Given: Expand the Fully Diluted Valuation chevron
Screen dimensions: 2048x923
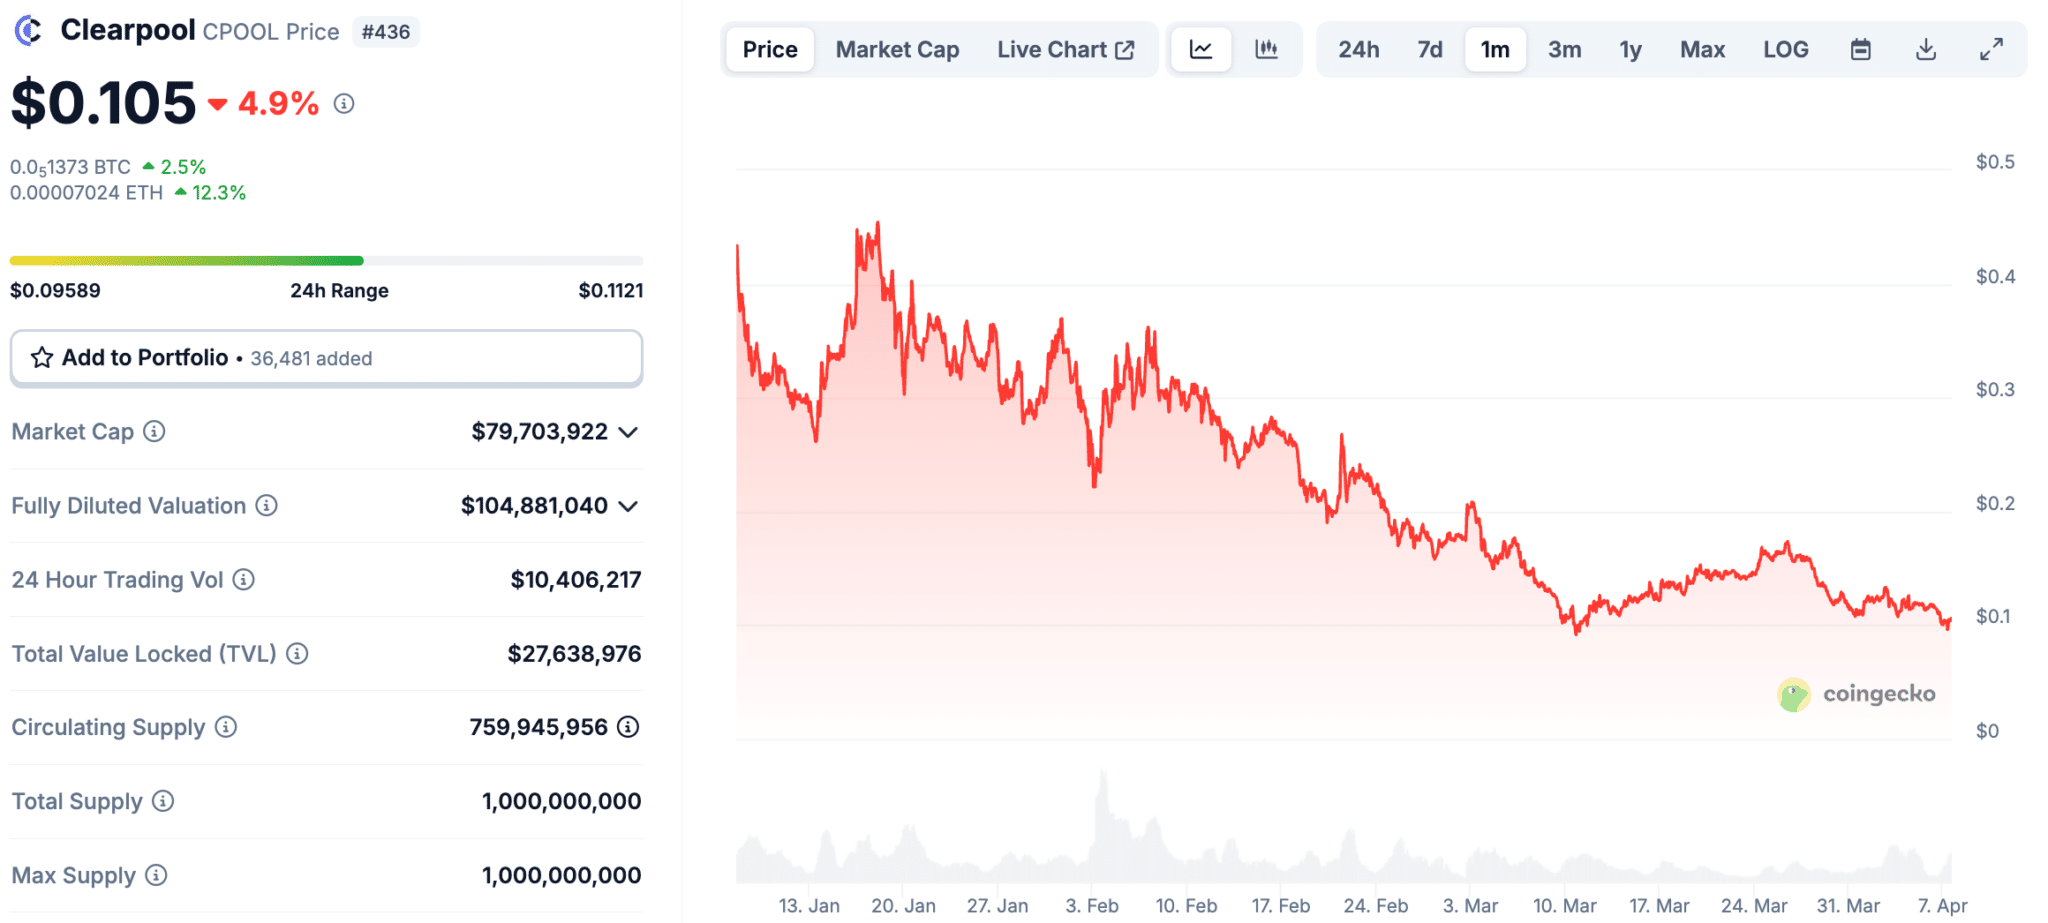Looking at the screenshot, I should click(628, 506).
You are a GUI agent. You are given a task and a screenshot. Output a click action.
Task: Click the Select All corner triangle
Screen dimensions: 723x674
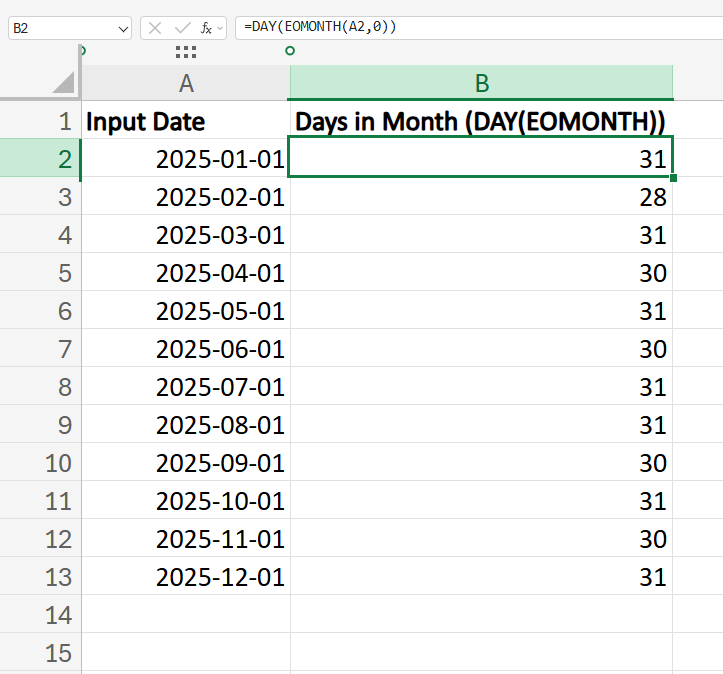coord(64,83)
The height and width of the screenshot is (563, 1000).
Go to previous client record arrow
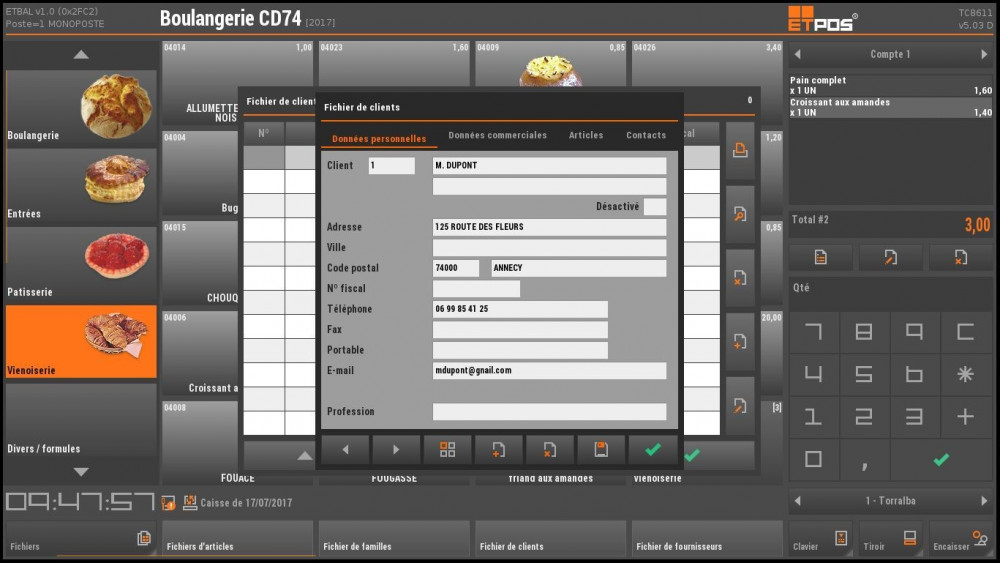pos(345,450)
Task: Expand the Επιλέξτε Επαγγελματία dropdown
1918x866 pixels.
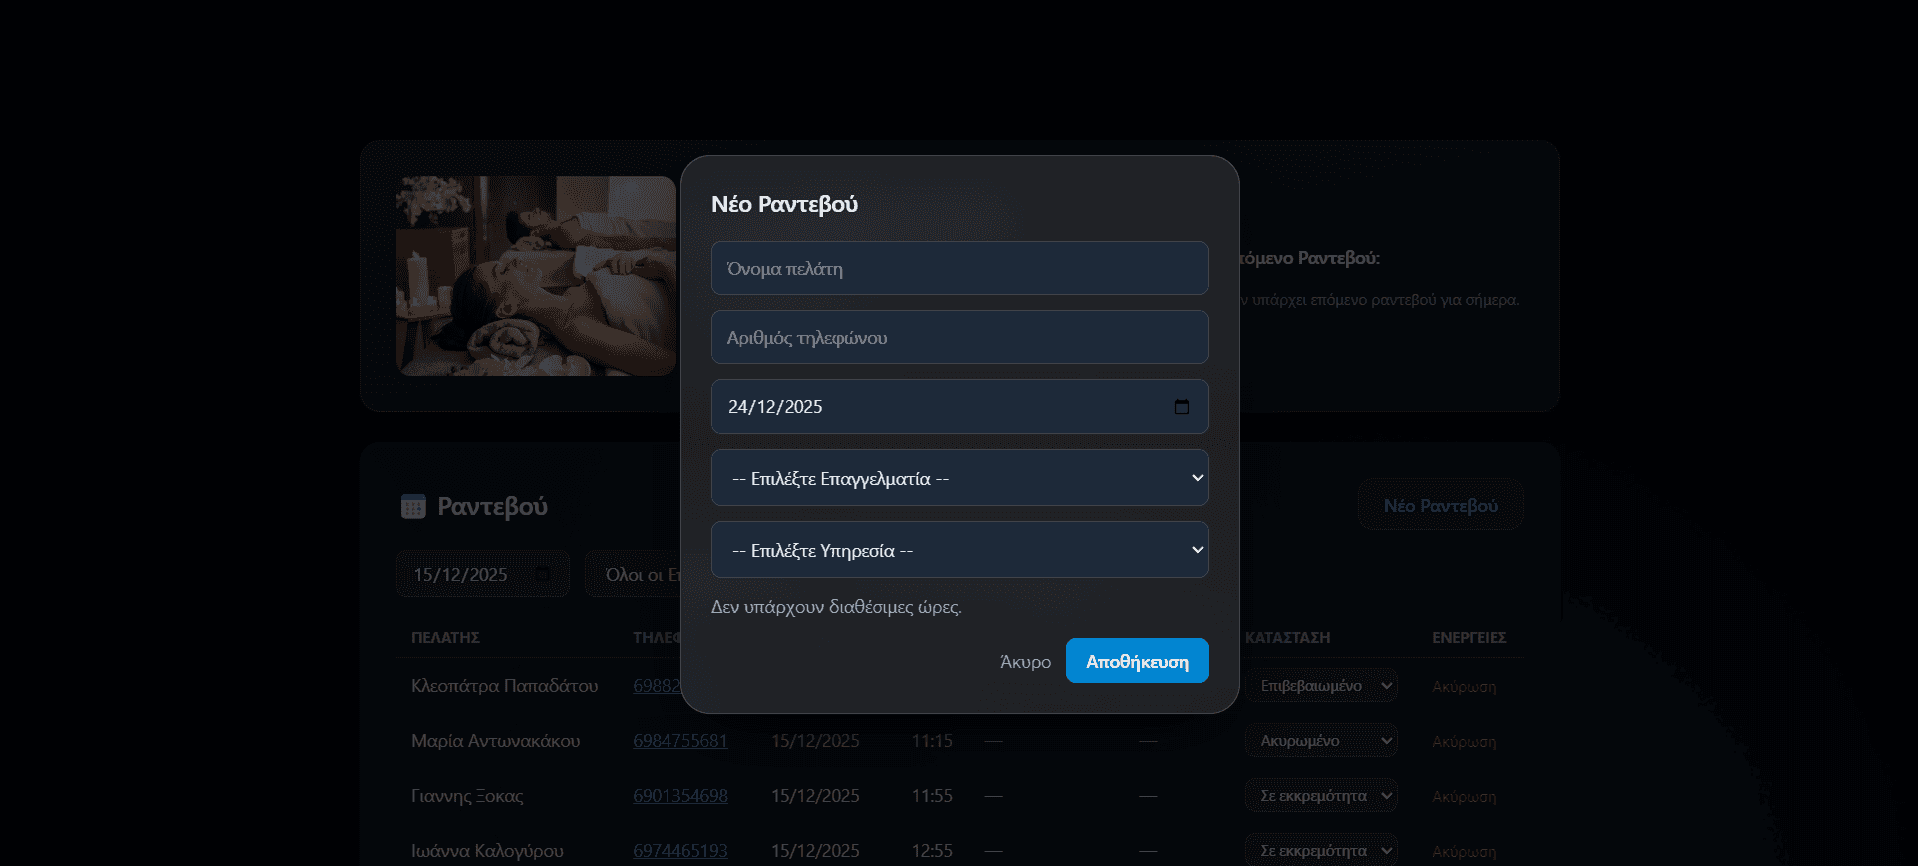Action: (959, 478)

********************

__DIRECTIONS FOR THIS TASK__.
The response should repeat every entry above exactly and include none of the pictures.

__ANSWER SPACE__.
Given: Expand the Fully Diluted Valuation chevron
Screen dimensions: 2048x923
Looking at the screenshot, I should click(628, 506).
You are a GUI agent. You are given a task and a screenshot. Output a click action.
Task: Click the Select All corner triangle
Screen dimensions: 723x674
coord(64,83)
The height and width of the screenshot is (563, 1000).
Go to previous client record arrow
pos(345,450)
Task: Expand the Επιλέξτε Επαγγελματία dropdown
1918x866 pixels.
Action: (959, 478)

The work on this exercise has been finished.